Cemetery Road Schoolhouse

In May 2011, the Mount Joy Area Historical Society acquired a 900 square-foot one-room schoolhouse next to the current museum property. Preserving this local artifact—one example of nearly 600 one-room schoolhouses identified within Lancaster County and a piece of Mount Joy’s educational landscape—is consistent with the Society’s mission.

The schoolhouse was built around 1843 to educate the children in this area of Mount Joy Township. The walls were made of bricks; in fact, a brickyard founded as early as 1815, as reported on a local tax list, was within a mile of the site. In 1832, George Wolf, Governor of Pennsylvania, urged the Assembly to act to provide free public schools. The Free School Act of 1834 was the foundation of Pennsylvania’s present system of free public schools. When the act was passed, individual districts were permitted to accept or reject the idea of free schools. In 1842, Mount Joy Township citizens passed the law, and this schoolhouse was built for the purpose of learning.

Since there was no borough boundary in 1843, the Cemetery Road schoolhouse was actually in the village of Richland. Most of the land around the school was owned by William Brady, one of ten children whose father, David Brady, started Brady Industries, which included an edge tool factory, foundry and cooperage, at the time of the borough’s incorporation in 1851. When the first borough map was prepared in 1858, the Cemetery Road schoolhouse was one of five one-room schoolhouses within the borough.

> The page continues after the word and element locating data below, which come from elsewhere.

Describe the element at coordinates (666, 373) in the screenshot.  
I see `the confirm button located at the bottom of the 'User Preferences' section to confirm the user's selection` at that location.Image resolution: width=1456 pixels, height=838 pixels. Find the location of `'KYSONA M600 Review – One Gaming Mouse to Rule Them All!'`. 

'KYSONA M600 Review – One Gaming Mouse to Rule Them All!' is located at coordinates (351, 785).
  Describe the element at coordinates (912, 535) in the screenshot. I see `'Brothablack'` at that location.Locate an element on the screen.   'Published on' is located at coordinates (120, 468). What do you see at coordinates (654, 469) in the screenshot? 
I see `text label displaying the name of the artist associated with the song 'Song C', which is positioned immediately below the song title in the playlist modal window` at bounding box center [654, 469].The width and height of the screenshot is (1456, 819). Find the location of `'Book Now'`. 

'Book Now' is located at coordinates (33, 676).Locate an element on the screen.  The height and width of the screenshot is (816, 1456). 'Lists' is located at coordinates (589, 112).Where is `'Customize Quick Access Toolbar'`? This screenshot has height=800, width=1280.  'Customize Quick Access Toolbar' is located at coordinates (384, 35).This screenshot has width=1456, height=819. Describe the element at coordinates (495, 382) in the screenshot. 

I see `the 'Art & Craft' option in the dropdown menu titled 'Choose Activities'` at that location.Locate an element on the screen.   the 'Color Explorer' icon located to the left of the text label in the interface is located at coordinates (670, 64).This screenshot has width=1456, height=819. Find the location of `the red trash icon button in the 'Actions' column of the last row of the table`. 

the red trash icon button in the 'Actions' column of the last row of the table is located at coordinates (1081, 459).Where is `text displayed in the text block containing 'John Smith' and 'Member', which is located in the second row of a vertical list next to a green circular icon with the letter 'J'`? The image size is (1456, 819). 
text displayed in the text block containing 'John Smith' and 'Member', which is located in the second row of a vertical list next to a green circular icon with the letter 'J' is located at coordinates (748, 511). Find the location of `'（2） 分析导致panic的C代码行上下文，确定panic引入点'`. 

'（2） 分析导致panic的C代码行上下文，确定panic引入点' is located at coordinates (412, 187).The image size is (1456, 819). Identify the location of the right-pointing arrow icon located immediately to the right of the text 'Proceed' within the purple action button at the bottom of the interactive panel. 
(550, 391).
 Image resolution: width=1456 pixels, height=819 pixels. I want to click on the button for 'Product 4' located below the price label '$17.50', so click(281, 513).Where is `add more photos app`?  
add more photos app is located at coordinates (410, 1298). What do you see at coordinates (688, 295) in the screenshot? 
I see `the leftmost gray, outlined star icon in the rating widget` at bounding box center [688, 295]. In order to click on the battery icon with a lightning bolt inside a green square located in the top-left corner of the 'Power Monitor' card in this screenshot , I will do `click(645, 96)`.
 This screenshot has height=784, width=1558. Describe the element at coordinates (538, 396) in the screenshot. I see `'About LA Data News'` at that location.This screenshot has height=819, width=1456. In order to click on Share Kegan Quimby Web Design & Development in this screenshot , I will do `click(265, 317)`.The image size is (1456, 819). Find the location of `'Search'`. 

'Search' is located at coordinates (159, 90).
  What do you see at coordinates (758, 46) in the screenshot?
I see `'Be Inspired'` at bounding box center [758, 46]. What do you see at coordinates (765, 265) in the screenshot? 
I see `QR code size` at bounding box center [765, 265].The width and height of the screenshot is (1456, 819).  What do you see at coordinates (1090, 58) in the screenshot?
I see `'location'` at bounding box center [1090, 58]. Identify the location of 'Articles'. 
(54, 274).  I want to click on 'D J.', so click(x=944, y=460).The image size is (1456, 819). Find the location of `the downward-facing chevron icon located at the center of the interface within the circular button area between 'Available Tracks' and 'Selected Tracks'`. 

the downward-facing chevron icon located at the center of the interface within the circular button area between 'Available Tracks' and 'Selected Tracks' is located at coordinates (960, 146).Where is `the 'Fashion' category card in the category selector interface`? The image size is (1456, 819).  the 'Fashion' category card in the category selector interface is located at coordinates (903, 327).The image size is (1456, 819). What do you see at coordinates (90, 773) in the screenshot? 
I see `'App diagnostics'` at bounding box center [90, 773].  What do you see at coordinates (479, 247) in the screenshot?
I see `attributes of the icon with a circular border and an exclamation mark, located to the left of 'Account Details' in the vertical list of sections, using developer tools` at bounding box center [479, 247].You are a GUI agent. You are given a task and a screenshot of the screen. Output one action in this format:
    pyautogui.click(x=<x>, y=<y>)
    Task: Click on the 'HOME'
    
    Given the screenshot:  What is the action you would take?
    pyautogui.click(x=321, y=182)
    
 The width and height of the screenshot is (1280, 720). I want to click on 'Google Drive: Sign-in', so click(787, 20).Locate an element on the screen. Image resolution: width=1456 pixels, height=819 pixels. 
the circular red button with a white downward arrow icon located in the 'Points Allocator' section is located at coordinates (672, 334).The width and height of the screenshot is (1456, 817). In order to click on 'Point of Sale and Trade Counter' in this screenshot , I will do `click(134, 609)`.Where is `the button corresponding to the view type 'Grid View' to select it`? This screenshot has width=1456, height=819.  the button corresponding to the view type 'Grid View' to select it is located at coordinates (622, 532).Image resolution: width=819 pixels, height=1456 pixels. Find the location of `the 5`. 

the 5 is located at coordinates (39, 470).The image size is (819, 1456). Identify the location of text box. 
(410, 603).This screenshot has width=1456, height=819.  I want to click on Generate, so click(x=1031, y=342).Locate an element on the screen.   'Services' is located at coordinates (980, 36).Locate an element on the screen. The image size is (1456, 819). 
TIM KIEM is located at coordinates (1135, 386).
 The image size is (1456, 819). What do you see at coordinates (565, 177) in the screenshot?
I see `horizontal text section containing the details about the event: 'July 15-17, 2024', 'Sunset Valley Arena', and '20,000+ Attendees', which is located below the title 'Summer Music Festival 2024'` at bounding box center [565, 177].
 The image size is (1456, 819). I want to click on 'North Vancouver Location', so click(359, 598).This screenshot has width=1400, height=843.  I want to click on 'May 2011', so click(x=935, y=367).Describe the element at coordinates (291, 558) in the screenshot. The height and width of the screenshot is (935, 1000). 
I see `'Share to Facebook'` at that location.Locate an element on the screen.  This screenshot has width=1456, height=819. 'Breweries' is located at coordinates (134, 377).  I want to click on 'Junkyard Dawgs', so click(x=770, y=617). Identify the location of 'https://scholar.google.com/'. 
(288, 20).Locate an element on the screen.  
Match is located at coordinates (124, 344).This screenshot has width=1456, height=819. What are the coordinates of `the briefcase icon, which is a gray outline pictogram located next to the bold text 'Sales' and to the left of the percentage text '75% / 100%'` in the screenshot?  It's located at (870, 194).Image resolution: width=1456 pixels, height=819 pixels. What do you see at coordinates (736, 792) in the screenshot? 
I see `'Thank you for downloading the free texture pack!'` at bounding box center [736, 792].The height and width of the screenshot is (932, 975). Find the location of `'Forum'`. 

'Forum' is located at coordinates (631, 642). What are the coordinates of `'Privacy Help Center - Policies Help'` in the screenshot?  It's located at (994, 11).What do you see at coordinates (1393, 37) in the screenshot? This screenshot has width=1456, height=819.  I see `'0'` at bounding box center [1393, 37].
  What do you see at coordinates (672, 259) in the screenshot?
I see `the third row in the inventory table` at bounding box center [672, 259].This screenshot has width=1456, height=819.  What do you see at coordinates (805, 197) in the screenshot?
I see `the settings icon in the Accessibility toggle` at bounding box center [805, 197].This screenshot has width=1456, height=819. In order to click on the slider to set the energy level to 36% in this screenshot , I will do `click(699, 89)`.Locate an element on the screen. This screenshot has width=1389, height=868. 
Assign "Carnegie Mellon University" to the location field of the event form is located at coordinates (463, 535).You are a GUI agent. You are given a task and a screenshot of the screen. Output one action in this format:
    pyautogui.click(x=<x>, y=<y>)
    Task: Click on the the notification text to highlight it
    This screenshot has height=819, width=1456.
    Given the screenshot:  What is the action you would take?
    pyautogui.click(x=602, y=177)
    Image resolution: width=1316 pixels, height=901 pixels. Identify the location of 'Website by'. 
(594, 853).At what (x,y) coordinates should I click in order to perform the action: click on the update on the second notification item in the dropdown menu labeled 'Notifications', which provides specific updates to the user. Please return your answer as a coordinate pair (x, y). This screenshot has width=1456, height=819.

In 1853, six men comprising the school board met to discuss ways and means of erecting an all-borough school. In 1872, when the new school was scheduled to open, the board agreed to sell the old schoolhouses and lots. There were 56 children in the Cemetery Road schoolhouse who transferred to the new school. The building was sold for $125 to Henry and Christiana Nissly. Over the years, it had multiple owners. By 1988, it sold for $25,000 to William E. Yeaglin. Finally, in May 2011, the Mount Joy Area Historical Society acquired the property.